My script was missing the offset part of the query, so after we hit 1000 users, it just kept looping, sending the same email over and over to our first 1000 users.

I felt so bad that day. From then on, sending out emails was this whole huge process that involved queuing them all and then having like 6 people review to make sure we didn't mess it up.

  • When I worked on email systems, my worst nightmare was a Sorcerers Apprentice sort of problem.

  • oh man I just wrote a piece of code that lets me write any markdown, push a button and it just sends it out to our ~1-2000 users.

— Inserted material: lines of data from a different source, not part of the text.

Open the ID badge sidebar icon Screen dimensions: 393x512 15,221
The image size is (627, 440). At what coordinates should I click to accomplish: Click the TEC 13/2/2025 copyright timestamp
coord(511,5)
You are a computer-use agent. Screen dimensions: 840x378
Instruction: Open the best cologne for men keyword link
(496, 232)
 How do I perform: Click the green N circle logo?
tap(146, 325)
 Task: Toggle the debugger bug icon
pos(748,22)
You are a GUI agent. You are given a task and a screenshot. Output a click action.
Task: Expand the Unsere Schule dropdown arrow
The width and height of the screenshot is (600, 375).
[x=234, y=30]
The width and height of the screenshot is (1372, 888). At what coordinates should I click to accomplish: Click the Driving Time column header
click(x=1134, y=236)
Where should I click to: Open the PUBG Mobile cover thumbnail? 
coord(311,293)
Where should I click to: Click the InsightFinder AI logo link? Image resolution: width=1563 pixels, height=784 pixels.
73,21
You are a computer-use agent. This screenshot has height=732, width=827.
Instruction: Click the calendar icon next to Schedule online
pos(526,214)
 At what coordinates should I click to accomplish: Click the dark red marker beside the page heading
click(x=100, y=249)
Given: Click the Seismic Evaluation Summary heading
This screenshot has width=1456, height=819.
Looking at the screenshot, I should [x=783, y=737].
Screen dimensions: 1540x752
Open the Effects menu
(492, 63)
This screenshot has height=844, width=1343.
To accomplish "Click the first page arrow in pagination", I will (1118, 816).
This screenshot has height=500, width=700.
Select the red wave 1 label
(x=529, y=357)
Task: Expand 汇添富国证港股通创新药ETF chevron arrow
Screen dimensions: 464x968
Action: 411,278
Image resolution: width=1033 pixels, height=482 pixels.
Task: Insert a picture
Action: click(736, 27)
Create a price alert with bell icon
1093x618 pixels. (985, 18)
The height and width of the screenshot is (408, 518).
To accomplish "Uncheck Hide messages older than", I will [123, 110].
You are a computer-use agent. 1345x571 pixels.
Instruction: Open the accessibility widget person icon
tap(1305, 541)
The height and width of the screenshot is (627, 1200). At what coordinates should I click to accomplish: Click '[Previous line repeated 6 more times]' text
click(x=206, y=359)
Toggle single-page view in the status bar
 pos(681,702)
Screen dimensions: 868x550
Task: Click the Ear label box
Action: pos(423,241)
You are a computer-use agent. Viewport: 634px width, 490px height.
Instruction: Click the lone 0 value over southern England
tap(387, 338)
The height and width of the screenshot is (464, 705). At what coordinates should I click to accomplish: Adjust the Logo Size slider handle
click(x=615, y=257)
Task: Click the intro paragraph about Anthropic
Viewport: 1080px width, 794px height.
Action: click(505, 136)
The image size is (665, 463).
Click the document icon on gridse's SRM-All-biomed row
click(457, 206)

    An hour later I just commented it all out, and wrote a note to myself: "if you need this, uncomment and push back to stage". Just having that code even sitting around makes me nervous

  • We introduced an allowlist on all our testing and staging environments to ensure that only certain recipients can get email. We also make sure that no email address in these databases would work, unless we really want to send to it.

  • I always was super careful with that stuff. The final send function wasnt unlocked until knew for certain all worked as intended.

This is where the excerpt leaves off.